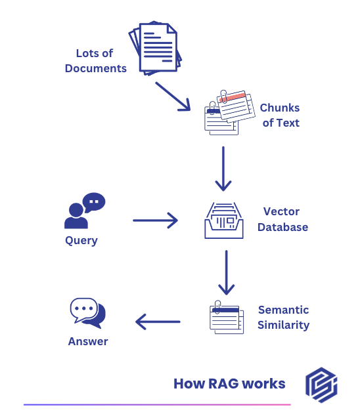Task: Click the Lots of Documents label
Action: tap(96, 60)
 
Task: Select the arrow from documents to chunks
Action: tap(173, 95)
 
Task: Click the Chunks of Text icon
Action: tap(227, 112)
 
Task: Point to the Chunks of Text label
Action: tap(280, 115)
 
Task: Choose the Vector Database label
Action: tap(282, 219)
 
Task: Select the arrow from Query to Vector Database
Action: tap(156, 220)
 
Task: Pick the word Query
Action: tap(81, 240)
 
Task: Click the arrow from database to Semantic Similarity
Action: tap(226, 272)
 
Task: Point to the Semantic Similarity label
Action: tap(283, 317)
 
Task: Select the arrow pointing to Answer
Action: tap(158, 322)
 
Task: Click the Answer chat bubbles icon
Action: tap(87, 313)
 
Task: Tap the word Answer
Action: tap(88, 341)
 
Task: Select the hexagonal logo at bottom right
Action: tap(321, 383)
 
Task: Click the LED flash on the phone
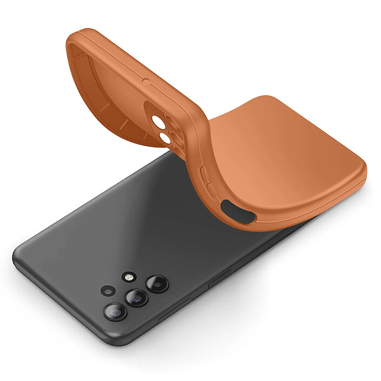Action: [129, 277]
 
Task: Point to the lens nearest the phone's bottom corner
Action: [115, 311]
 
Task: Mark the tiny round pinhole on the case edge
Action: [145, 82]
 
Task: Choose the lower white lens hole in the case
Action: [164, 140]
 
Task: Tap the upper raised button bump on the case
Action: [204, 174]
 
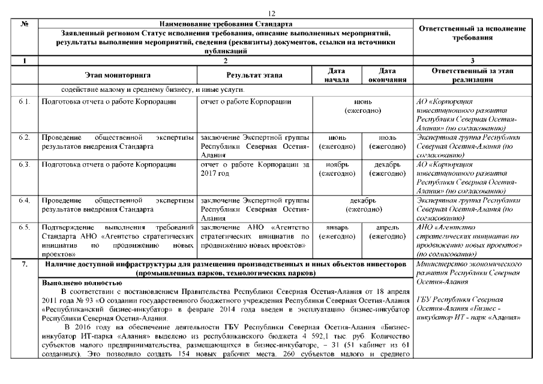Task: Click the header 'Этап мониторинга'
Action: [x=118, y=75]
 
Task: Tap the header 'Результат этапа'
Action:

|---|

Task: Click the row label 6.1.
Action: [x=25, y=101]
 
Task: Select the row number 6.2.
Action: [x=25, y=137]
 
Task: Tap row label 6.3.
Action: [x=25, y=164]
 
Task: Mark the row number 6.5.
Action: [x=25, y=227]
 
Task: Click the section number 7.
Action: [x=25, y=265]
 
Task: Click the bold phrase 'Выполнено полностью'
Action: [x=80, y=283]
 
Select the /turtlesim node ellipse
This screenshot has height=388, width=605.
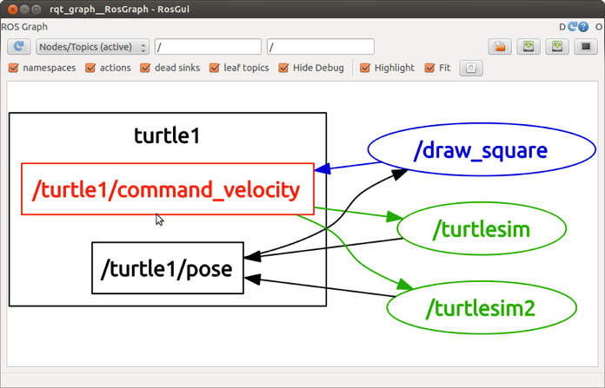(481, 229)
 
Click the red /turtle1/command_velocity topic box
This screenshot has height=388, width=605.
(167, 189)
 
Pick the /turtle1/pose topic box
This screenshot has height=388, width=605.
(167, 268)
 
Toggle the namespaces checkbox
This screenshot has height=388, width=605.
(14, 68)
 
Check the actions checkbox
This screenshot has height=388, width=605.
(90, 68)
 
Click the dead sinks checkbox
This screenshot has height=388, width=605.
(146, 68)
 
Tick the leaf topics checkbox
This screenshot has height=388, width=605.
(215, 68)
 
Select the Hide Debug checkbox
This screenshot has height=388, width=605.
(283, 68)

|---|

### Directions for this task
Convert the lines of the items above, from the line containing "Task: Point to the Chunks of Text label" up to and including the line containing "Action: tap(81, 240)", into a JSON list of strings with one string per line. Leave out blank lines.

### Answer in full
[
  "Task: Point to the Chunks of Text label",
  "Action: tap(280, 115)",
  "Task: Choose the Vector Database label",
  "Action: tap(282, 219)",
  "Task: Select the arrow from Query to Vector Database",
  "Action: tap(156, 220)",
  "Task: Pick the word Query",
  "Action: tap(81, 240)"
]